Aptitude test fairer way of selecting medical school candidates
Caroline White
Wednesday, 18 April 2012
Medical schools that use the UK Clinical Aptitude Test (UKCAT) as part of their admissions process may create a more level playing field for candidates from disadvantaged background, finds a study published on bmj.com today.
The findings are based on 8459 applicants to 22 UK medical schools, using UKCAT as part of their admissions process in 2009.
Despite efforts to improve social mobility through access to higher education, access to the professions is still largely restricted to those from relatively advantaged backgrounds. Only around 5% of medical school entrants have parents from a non-professional background.
The UK Clinical Aptitude Test (UKCAT) was developed to address this by assessing skills, such as verbal reasoning and decision analysis, to ensure that candidates have the most appropriate abilities for a career in medicine.
But it has not been clear whether it has actually succeeded.
An assessment of the test applied by the 22 UK medical schools found three levels of use: weak (in borderline cases only), moderate (as a factor in deciding whether to offer an interview and/or place), and strong (as a threshold score in deciding whether to offer an interview and/or place).
They found candidates from under-represented groups applying to schools that used the UKCAT as a threshold score did not suffer significant disadvantage.
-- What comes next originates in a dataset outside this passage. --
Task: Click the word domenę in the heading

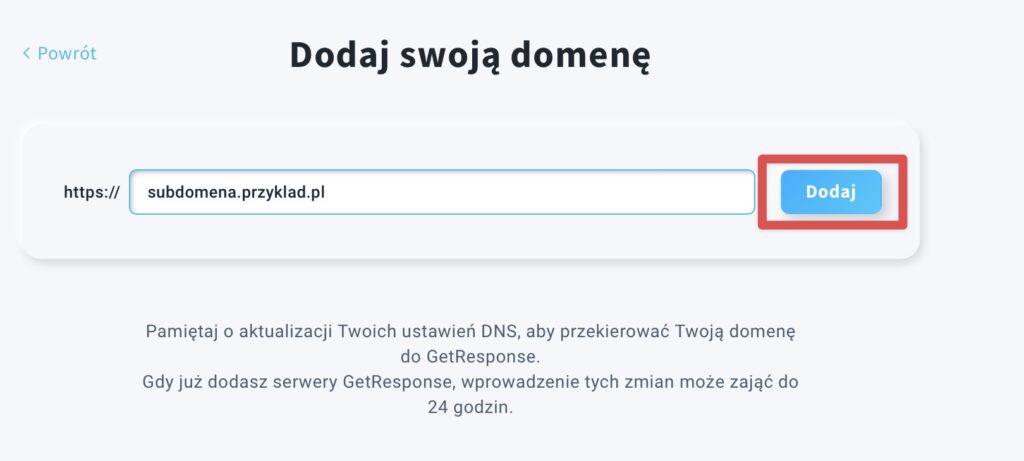Action: pos(580,56)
But this was not the case for applications to schools using the test only in borderline cases.
Stronger use of the test was associated with increased proportions of men, possibly state school students and those from disadvantaged backgrounds entering medical school.
The study confirmed the previously reported patterns of application success rates for applicants, irrespective of their ethnic background, but additionally found no significant disadvantage for non-white candidates applying to medical schools with the strongest use of the UKCAT.
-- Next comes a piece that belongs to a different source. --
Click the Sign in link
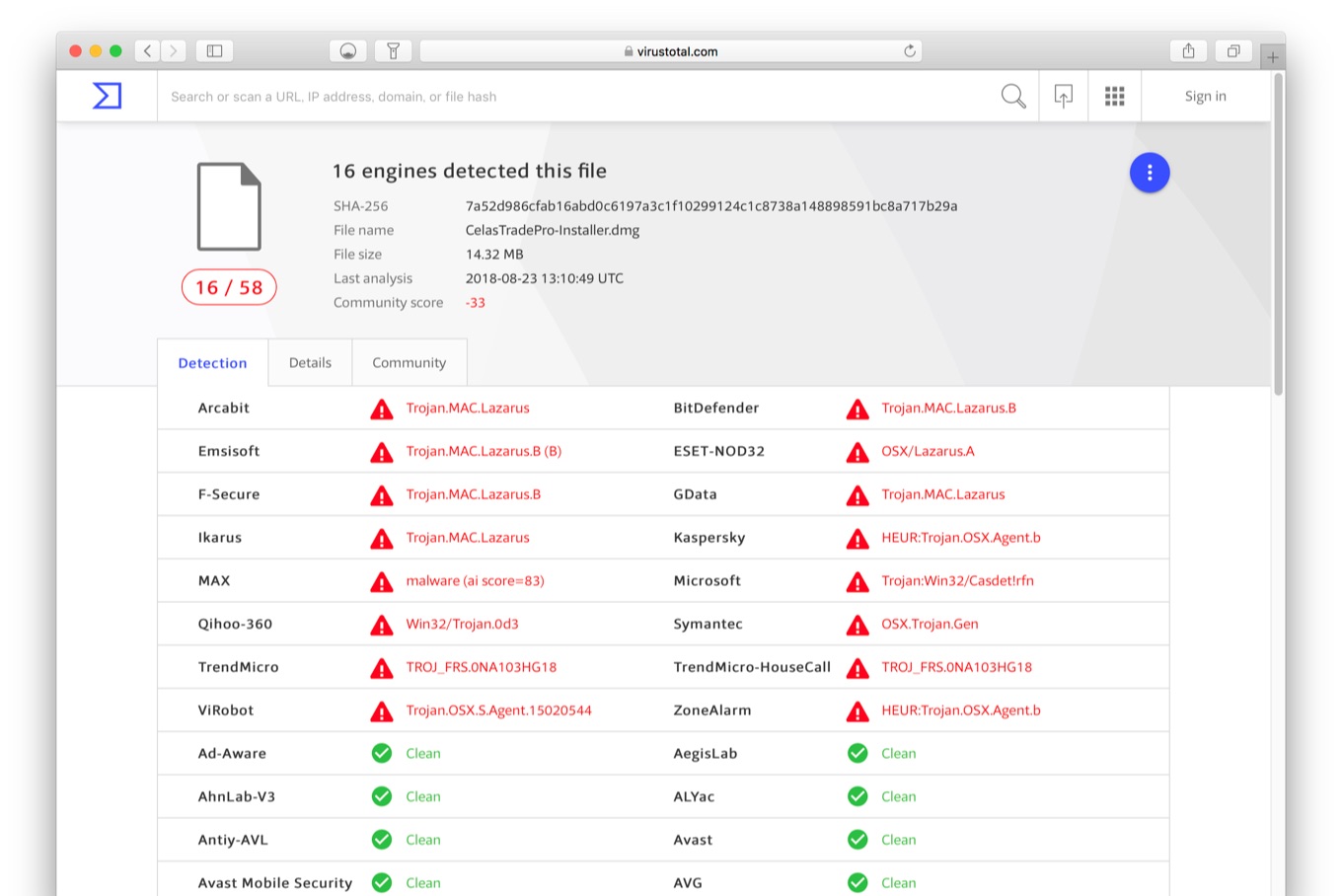 pyautogui.click(x=1205, y=96)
“Our findings suggest that placing an increased weight on an applicant’s UKCAT performance significantly reduces the disadvantage faced by most candidates from under-represented sociodemographic groups,” the authors write.
This may translate into higher numbers from some, but not all, relatively disadvantaged students entering the UK medical profession, they conclude.
Medical schools “have a duty to act in as fair a way as possible during the entire admissions process,” they say, adding that the UKCAT “appears to be a tool that has the potential to produce a more level playing field for many of those seeking access to the medical profession.”
Meanwhile a commentary in The Lancet says that medical school candidates should be required have an ‘A’ level or equivalent qualifications in physics to be better able to diagnose and treat their patients.
Professor Sir Peter Knight, President of London’s Institute of Physics, says that the UK has reversed its long term decline in the number of students taking A level physics or the equivalent, and physics teachers.
“Against this background, I would ask medical schools to consider restoring the requirement for applicants to hold A level or equivalent qualifications. Understanding the physics that underpins [new physics based techniques for diagnosis and treatment] would be a real advantage to medical practitioners, and to their patients,” he suggests.